[Extracted records]
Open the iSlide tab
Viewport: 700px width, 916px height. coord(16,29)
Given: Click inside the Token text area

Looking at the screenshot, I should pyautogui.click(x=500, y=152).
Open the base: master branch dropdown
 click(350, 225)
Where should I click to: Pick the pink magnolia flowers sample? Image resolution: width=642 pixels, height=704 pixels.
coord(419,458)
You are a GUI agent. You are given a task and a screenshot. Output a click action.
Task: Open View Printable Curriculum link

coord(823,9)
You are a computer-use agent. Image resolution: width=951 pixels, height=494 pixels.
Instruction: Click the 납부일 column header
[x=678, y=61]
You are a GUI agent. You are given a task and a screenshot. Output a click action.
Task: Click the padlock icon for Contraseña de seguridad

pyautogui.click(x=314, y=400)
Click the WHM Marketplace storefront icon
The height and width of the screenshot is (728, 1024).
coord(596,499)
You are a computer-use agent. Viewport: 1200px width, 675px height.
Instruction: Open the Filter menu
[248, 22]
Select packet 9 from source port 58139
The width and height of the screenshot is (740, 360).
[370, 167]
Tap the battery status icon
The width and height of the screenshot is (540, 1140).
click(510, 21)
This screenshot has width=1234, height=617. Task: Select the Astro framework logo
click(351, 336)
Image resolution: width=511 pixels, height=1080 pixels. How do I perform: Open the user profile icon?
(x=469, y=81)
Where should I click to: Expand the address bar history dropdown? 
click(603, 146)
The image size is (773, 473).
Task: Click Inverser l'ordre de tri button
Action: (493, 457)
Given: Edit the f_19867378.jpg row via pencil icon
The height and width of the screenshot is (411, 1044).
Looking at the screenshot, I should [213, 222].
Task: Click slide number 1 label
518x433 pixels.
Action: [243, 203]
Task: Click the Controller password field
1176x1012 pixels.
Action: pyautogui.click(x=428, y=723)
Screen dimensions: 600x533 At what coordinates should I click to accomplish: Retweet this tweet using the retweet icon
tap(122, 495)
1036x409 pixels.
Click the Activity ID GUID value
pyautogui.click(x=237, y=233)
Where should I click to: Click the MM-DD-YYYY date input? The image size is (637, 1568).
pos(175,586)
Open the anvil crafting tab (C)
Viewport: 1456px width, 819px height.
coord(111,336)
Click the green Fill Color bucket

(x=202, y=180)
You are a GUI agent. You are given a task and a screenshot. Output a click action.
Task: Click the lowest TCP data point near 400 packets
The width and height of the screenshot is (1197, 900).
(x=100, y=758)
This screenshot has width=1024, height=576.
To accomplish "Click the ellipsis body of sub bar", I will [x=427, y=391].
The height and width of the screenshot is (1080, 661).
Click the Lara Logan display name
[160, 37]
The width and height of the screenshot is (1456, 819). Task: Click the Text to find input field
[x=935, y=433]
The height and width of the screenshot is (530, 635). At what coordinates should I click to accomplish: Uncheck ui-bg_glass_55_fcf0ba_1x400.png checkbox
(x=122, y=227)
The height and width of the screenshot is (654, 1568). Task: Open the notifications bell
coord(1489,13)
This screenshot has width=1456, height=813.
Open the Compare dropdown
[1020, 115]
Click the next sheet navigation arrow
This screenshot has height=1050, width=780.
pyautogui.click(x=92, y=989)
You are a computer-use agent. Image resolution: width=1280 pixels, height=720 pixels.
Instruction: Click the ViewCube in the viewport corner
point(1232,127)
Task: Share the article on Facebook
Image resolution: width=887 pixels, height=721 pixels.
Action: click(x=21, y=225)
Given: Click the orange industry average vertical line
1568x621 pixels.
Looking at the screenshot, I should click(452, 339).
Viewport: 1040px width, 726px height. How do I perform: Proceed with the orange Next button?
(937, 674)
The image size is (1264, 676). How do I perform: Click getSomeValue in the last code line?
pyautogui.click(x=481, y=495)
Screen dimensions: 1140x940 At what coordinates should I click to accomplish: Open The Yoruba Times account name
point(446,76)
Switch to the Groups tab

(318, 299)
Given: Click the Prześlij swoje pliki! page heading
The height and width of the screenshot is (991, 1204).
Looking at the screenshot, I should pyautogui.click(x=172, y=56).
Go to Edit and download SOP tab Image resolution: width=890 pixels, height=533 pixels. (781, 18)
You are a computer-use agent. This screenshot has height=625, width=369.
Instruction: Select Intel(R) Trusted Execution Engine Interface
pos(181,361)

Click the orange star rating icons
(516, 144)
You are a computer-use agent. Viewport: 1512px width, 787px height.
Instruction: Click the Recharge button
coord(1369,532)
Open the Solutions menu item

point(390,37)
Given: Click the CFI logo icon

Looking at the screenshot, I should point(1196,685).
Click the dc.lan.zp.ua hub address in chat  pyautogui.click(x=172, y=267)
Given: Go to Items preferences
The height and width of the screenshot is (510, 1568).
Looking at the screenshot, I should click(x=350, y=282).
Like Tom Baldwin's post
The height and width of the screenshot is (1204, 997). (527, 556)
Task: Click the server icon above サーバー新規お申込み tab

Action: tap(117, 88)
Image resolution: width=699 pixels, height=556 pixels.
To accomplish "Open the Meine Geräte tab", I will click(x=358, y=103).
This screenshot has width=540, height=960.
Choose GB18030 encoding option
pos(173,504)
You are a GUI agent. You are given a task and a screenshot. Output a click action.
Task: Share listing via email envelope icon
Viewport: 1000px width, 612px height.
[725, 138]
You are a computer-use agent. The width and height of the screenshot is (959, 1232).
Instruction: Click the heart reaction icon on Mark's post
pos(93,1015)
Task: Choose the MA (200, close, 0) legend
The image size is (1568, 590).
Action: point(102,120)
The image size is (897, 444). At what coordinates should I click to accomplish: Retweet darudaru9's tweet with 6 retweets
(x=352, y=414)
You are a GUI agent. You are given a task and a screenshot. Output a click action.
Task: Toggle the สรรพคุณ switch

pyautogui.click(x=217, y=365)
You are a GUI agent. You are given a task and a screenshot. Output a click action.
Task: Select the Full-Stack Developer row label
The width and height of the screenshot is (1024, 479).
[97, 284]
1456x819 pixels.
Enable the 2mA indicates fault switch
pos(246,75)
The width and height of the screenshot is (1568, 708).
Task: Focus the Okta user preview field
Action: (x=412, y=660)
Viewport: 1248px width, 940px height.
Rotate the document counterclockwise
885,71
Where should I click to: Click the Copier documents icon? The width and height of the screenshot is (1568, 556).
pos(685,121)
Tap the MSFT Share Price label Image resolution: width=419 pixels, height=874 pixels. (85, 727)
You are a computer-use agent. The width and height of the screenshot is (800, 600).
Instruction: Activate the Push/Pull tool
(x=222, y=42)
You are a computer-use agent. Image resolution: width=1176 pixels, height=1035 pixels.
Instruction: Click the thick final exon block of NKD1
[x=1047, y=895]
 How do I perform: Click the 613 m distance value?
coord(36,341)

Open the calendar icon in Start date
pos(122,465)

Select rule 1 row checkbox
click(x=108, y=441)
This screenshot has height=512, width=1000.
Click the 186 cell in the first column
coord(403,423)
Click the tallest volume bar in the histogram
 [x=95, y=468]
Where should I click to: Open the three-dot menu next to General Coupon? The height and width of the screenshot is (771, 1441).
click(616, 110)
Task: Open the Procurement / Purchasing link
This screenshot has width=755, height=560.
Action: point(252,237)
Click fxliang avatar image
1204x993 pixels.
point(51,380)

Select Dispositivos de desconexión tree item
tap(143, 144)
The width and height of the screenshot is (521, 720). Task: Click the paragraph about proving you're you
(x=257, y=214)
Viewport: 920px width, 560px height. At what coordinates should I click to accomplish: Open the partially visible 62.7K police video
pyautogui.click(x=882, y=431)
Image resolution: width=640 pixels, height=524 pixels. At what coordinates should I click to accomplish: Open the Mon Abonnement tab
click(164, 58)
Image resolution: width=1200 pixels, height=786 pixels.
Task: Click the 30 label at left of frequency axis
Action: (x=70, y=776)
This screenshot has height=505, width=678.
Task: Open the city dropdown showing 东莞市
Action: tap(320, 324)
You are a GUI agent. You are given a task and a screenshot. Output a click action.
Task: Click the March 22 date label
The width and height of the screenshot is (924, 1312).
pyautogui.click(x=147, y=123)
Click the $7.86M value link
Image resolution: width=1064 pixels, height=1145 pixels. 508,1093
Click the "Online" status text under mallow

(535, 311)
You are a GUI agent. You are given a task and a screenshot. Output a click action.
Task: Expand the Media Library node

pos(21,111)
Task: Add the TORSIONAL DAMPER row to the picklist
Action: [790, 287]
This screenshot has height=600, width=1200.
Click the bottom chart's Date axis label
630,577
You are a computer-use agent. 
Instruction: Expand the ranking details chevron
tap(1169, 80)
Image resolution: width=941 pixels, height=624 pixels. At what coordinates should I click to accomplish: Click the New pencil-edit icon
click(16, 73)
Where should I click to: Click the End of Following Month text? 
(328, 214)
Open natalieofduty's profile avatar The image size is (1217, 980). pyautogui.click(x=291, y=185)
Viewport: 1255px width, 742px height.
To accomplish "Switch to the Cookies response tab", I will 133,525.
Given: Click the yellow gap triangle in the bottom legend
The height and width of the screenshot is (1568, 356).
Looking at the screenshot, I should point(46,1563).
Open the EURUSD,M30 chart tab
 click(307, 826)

EXERCISE: Locate "Instruction: Expand the" in the data above. Then repeat, exactly, its line and each line after it through the last, adding nothing.

ANSWER TO THIS EXERCISE:
Instruction: Expand the ranking details chevron
tap(1169, 80)
Image resolution: width=941 pixels, height=624 pixels. At what coordinates should I click to accomplish: Click the New pencil-edit icon
click(16, 73)
Where should I click to: Click the End of Following Month text? 
(328, 214)
Open natalieofduty's profile avatar The image size is (1217, 980). pyautogui.click(x=291, y=185)
Viewport: 1255px width, 742px height.
To accomplish "Switch to the Cookies response tab", I will 133,525.
Given: Click the yellow gap triangle in the bottom legend
The height and width of the screenshot is (1568, 356).
Looking at the screenshot, I should point(46,1563).
Open the EURUSD,M30 chart tab
 click(307, 826)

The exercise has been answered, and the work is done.